Les premières villes du monde
La Mésopotamie et l'Égypte sont comme des îles, coincées entre mer et déserts. La plaine mésopotamienne est colonisée à partir du VIIe millénaire. La culture d'Halaf s'est étendue sur plusieurs centaines de kilomètres, parsemée de petits villages aux maisons circulaires, sa céramique peinte et ses petites figurines féminines. Pourquoi cette expansion rapide ? « L'explication la plus convaincante est qu'elle est moins le résultat d'un dynamisme conquérant que du refus de reconstituer les grandes agglomérations du PPNB du Levant » et « les communautés d'Halaf préfèrent cette forme de fuite en avant dans l'espace à la construction d'une société de plus en plus complexe et hiérarchisée » (p. 63). Nous sommes déjà dans ce combat permanent et toujours actuel, parfaitement décrit par Pierre Kropotkine dans « L'entraide, un facteur de l'évolution », de fuite des inégalités et de reconstitution de sociétés égalitaires, souvent autour de « communes villageoises ».

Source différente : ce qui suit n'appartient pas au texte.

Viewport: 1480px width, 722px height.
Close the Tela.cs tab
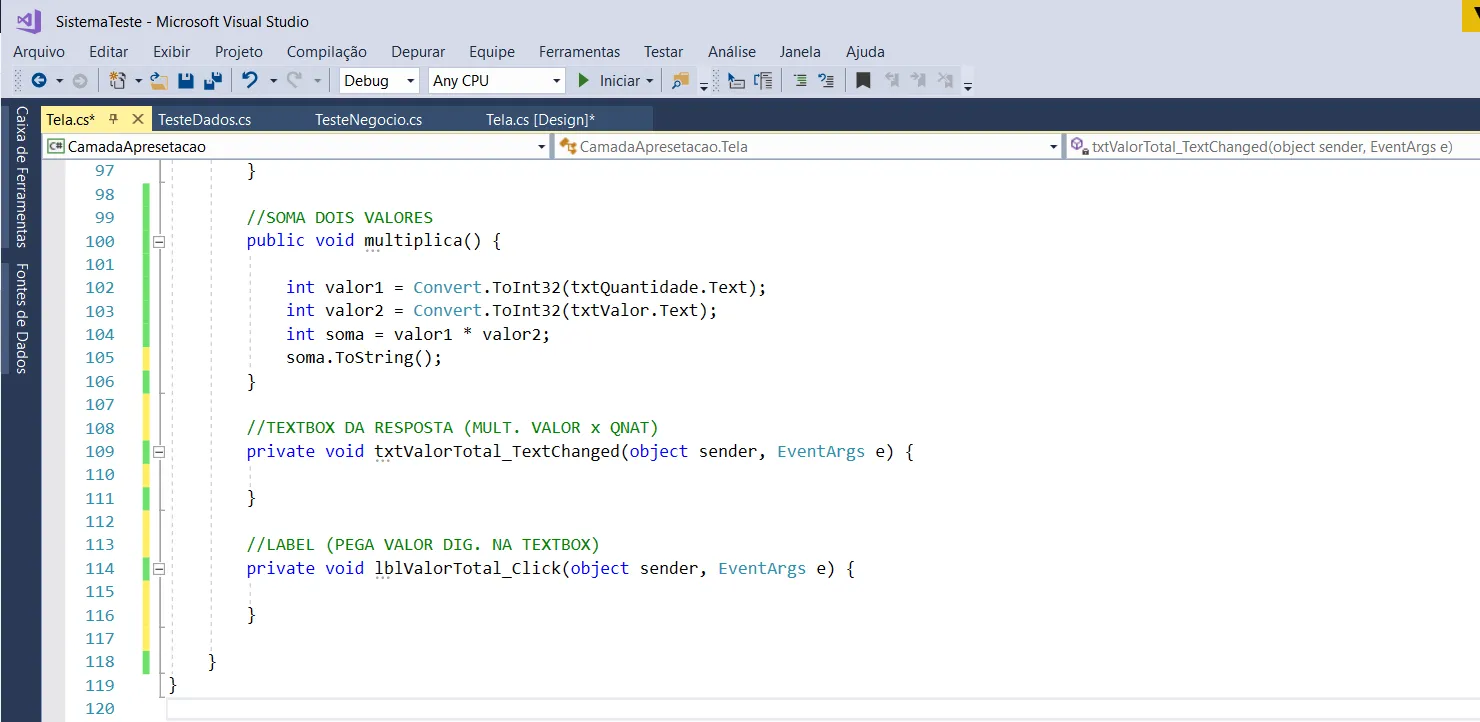coord(138,119)
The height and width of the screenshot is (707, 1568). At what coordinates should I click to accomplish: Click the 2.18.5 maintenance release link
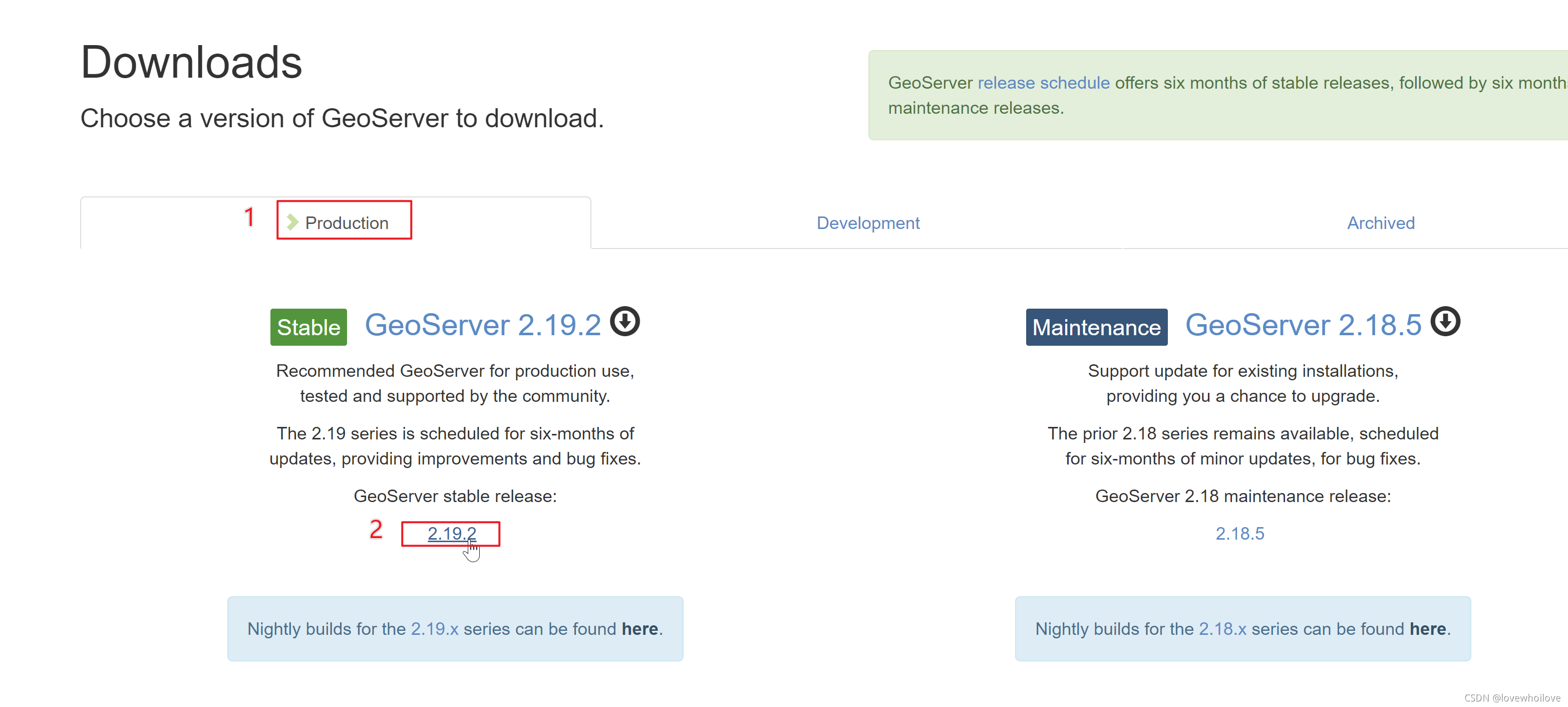[x=1239, y=534]
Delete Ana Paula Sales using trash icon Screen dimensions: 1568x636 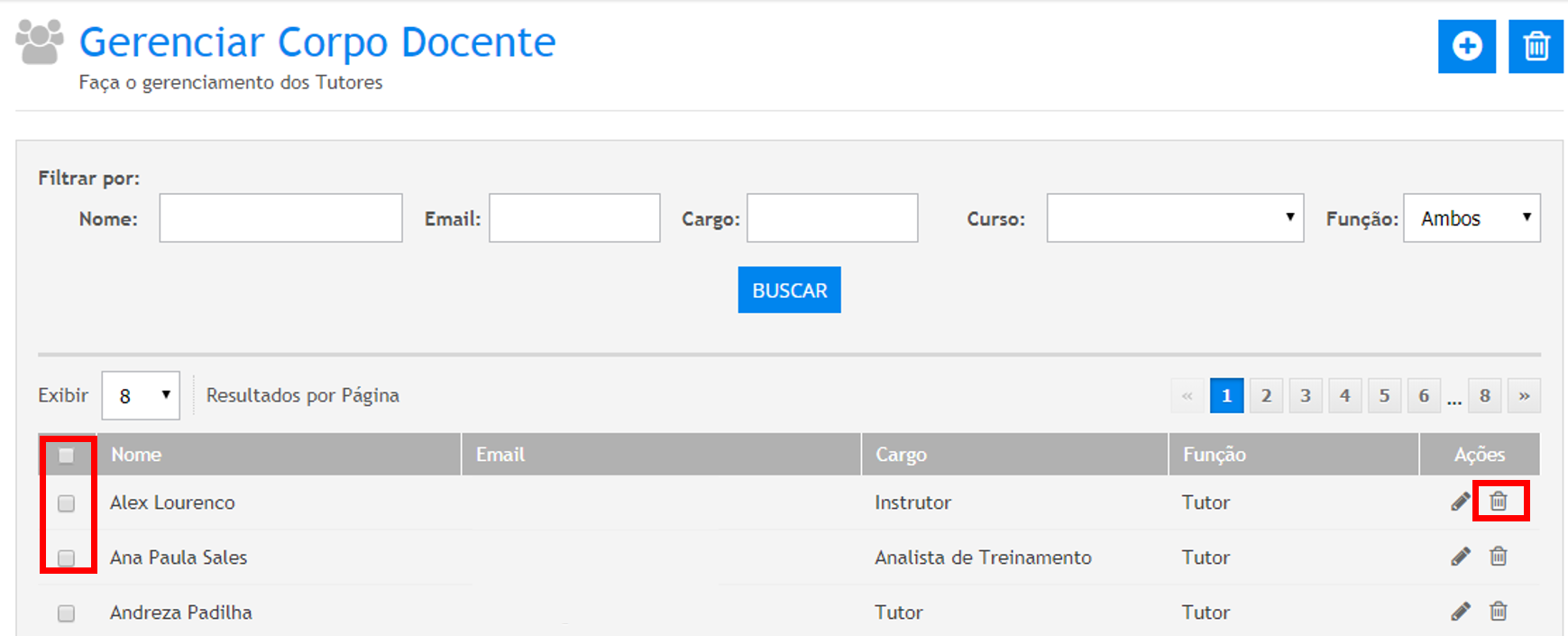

En basse Mésopotamie ces communautés donnent naissance à la « culture d'Obeid, durant laquelle les agglomérations ne cessent de s'étendre (…). Cette culture débouche à son tour sur celle d'Uruk, la première civilisation urbaine du monde » (p. 63-64). Ce sont ces premières cités-États qui inventent l'écriture pour gérer des relations économiques devenues plus complexes.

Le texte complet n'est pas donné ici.